On 10 Jan 2023, A discussion among the Crypto Twitter users surfaced, about whether the Binance exchange has a strict enough policy to ensure the prohibition of insider trading.
A Chinese Crypto Blogger Collin Wu reported that Binance co-founder He Yi confirmed that any ranked Binance employees can’t do insider trading because of the strict policy of the Binance exchange.
Under Binance’s insider trading prohibition provision, no Binance employee can sell his Crypto investment within 90 days of investment.
Wu Blockchain reported:
“no employee of Binance, regardless of level, is allowed to conduct personal short-term cryptocurrency transactions, and must hold the position for more than 90 days before trading.”
Binance Chief strategy officer Patrick Hillman also said that alongside such provisions, Binance also tracks its employees on other Crypto platforms to ensure a zero-tolerance policy.

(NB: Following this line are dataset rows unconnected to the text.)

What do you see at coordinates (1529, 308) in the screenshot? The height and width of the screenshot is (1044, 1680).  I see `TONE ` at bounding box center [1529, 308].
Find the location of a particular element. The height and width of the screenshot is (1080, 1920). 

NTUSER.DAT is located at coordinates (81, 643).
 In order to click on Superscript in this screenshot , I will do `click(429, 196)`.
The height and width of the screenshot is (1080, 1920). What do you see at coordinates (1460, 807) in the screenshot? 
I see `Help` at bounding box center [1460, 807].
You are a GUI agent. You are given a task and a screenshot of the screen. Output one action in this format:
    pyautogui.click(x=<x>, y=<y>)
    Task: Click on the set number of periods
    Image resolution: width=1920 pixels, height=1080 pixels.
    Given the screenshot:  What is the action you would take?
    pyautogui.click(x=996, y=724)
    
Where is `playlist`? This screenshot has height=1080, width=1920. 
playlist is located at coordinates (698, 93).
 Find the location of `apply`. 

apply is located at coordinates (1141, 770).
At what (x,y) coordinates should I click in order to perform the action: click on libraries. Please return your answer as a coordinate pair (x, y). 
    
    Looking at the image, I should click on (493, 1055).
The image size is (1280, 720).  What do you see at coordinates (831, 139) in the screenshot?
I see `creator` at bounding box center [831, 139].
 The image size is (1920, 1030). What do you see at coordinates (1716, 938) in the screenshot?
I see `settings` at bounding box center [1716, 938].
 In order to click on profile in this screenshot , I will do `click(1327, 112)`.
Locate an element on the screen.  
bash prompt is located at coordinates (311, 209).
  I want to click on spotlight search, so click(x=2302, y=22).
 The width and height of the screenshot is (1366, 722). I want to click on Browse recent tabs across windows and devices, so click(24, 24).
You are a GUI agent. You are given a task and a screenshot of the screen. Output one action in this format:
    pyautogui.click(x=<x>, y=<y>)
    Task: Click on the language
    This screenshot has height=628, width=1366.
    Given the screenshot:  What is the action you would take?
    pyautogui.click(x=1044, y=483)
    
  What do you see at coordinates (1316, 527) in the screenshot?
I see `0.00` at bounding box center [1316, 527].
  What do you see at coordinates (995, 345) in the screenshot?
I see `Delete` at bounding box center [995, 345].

Cointelegraph, a Binance-owned crypto news website, also reported that a Binance spokesperson confirmed that if any Binance employee will found in insider trading activities then he will be fired by Binance immediately as a first step.
Earlier this, in September 2021, the US authorities initiated an investigation against BinanceUS, an independent subsidiary of Binance exchange, to examine possible insider trading & market manipulation at the exchange.
But the later investigation found nothing against Binance exchange, which confirmed Binance’s services were working with full transparency.